Coacalco (México). Del 1 al 28 de julio de 2025, las Hijas de María Auxiliadora junioras de las Inspectorías de la Conferencia interinspectorial CIMAC se reunieron en la Casa de Espiritualidad Villa Spem, en Coacalco, de la Inspectoría mexicana Nuestra Señora de Guadalupe (MME), para vivir la valiosa experiencia del Segundo Noviciado, una etapa significativa en la preparación para los votos perpetuos.

Es un tiempo para detenerse a releer el propio camino vocacional a la luz de la Palabra de Dios y del Carisma salesiano, para confrontarse nuevamente con los elementos esenciales de la identidad de las FMA y «volver al primer amor», madurando con mayor conciencia la respuesta definitiva que se desea ofrecer al Señor.

«Ponme como un sello en tu corazón» (Cant. 8:6) es el lema que acompañó esta experiencia, inspirado en la invitación a hacer de Dios el centro imborrable y permanente de la vida consagrada.

Como indican las Orientaciones para la etapa formativa del Juniorado, en un clima de oración y reflexión las FMA dejaron las actividades habituales para examinar su vida a la luz del Espíritu Santo y disponerse a dar su respuesta de fidelidad a Dios en el Instituto.

Los objetivos de este Segundo Noviciado fueron:

  • Releer, en actitud de discernimiento, el camino vocacional para descubrir en los signos al Dios vivo que obra en la historia.
  • Profundizar la experiencia de la Alianza conyugal con Cristo y la dimensión comunitaria de la vocación FMA.
  • Renovar la pasión por los jóvenes para ser, en la escuela de María, signo y mediación del amor de Cristo Buen Pastor.

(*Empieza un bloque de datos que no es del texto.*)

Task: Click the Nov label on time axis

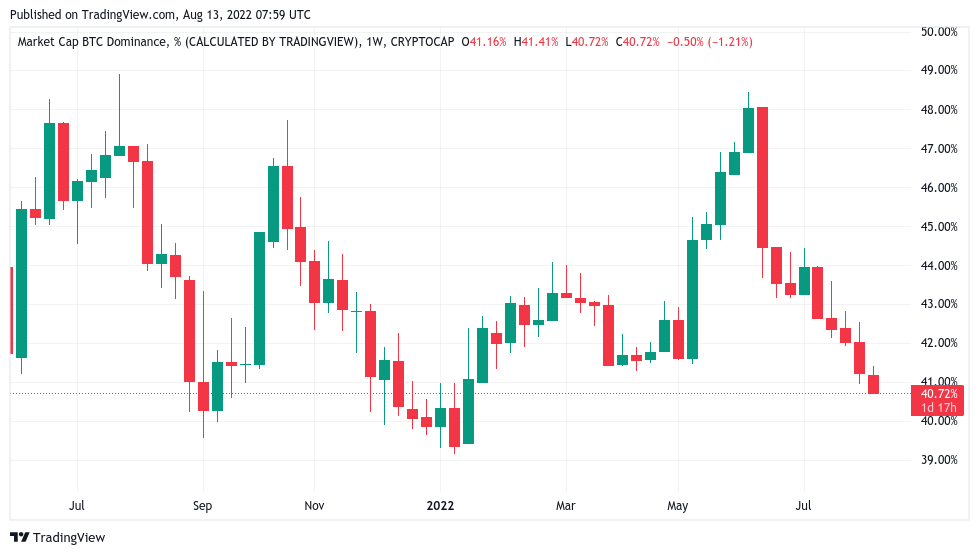Action: (314, 506)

A través de los contenidos, las jóvenes hermanas realizaron un camino de interiorización y unificación de la vida en torno a la opción fundamental por Jesucristo y por los jóvenes, a partir de la espiritualidad carismática: Dimensión teológica y eclesial de los Consejos Evangélicos; La Profesión como respuesta libre de amor: profundización de las Bienaventuranzas y del carácter eclesial de la Profesión religiosa; Sistema Preventivo: espiritualidad y método; Discernimiento y acompañamiento en la experiencia vocacional de Don Bosco y Madre Mazzarello; La oración en la experiencia de Don Bosco y Madre Mazzarello; De la vida comunitaria a la vida fraterna.

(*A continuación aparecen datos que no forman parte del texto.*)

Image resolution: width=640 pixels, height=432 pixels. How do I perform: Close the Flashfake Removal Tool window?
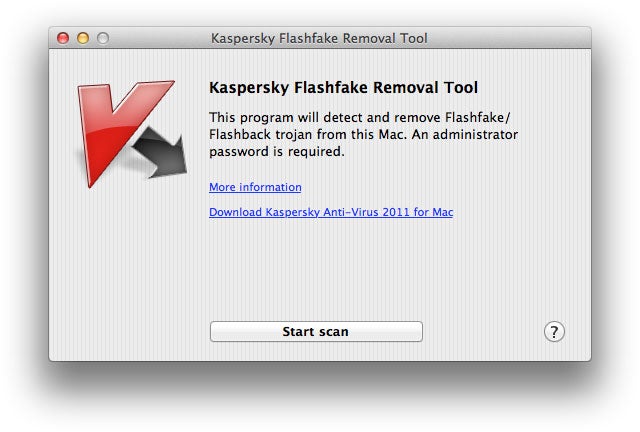(x=63, y=38)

En un clima de fraternidad, oración y alegría, las júniors vivieron este tiempo como una verdadera oportunidad para reafirmar su vocación y renovar su compromiso en la misión salesiana. Uno de los momentos más significativos fue la peregrinación a la Basílica de Nuestra Señora de Guadalupe donde, a los pies de la Virgen, encomendaron sus intenciones, agradecieron por el camino recorrido y confiaron su futuro de mujeres consagradas.

Confiadas al Señor y bajo la mirada materna de María Auxiliadora y de la Morenita del Tepeyac, regresaron a sus Comunidades, fortalecidas en el amor y con el deseo ardiente de ser siempre un signo vivo de la presencia de Dios entre los jóvenes.